While an individual licensee who holds a Qualifying License in one state may be entitled to practice under a compact privilege in another state, that professional would remain subject to the oversight of the licensing authority in the state where they are practicing. Under the Compact every Participating State retains the full power and discretion to encumber or revoke any licensee’s compact privilege to practice in that state, regardless of that licensee’s qualifications elsewhere.
Participating states are also empowered to take adverse action against a licensee for conduct that occurred in another state. Section 4.D., which requires a Licensee practicing in a Remote State under a Compact Privilege to comply with and be subject to the Licensing Authority in the Remote State, goes on to authorize a Remote State to take Adverse Action against a Licensee’s Compact Privilege to practice in that State, up to and including a full revocation of the Licensee’s Compact Privilege.

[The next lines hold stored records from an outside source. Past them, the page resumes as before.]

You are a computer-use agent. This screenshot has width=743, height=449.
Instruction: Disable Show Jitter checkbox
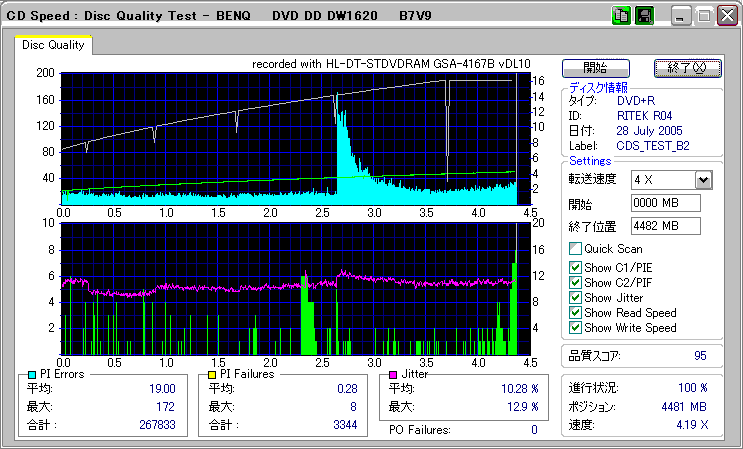coord(575,298)
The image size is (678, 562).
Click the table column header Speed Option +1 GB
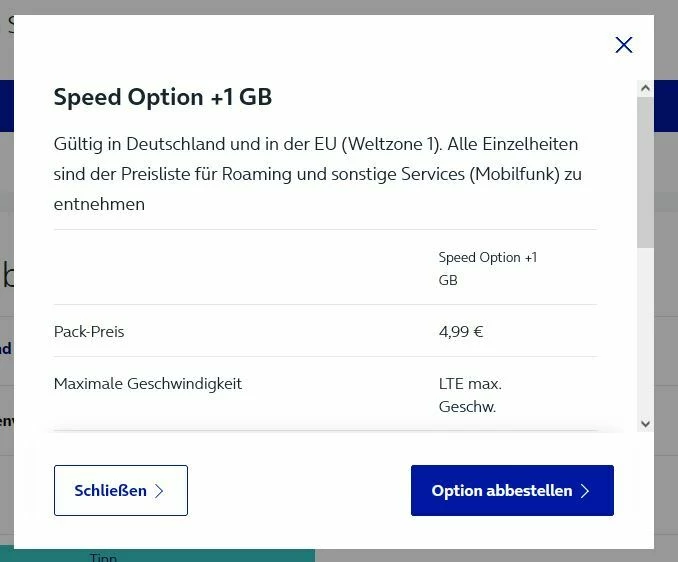tap(487, 269)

In fact, the Compact goes on to provide that when any Remote State “imposes an Adverse Action against a Compact Privilege that limits the Compact Privilege, that Adverse Action applies to all Compact Privileges in all Remote States.” Under this language, any Remote State can prevent a Licensee from practicing in all Remote States. Far from limiting the authority of state regulators, this language significantly increases their power.

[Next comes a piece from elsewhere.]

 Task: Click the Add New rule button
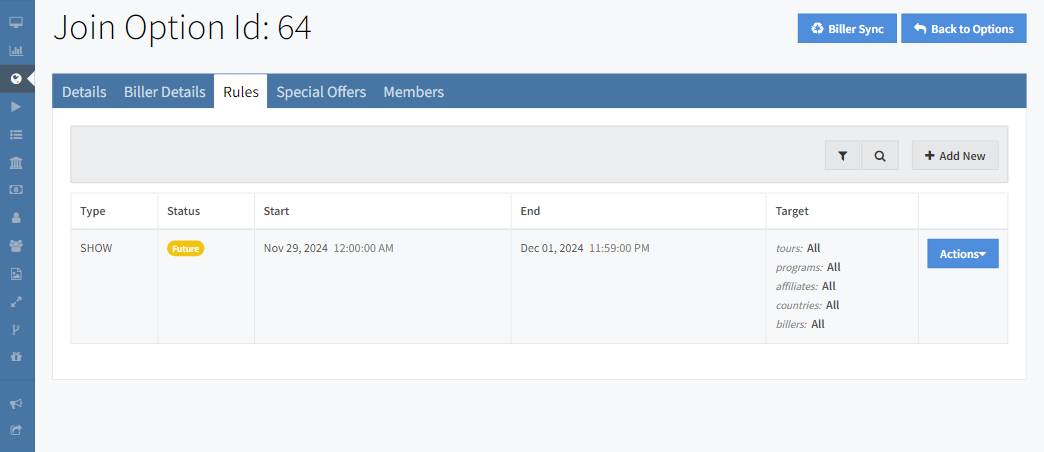point(954,156)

Minimum Qualifications and Professional Standards
Claim: The compact will allow unqualified dentists and dental hygienists to practice in Virginia, thus impacting the quality of dental care in Virginia.
Fact: The Compact includes minimum professional qualifications that must be adopted by every participating state before they join. This includes CODA accredited education, passage of the national board exams and completion of a clinical assessment. While Virginia will be required to grant a Compact Privilege to a practitioner that has potentially qualified under a different clinical test, that is a determination of competency made by the legislature of Virginia as a proper exercise of its police powers. There is no evidence to show that taking a hand skills examination improves the quality of the dental care provided by that licensee.
What’s Next?
The Dentist and Dental Hygienist Compact has been enacted by states: Colorado, Iowa, Kansas, Maine, Minnesota, Ohio, Tennessee, Virginia, Washington and Wisconsin. The Compact Commission held its initial meeting in August and will convene again in January 2025. CSG expects the compact to become operational within the next 12-18 months.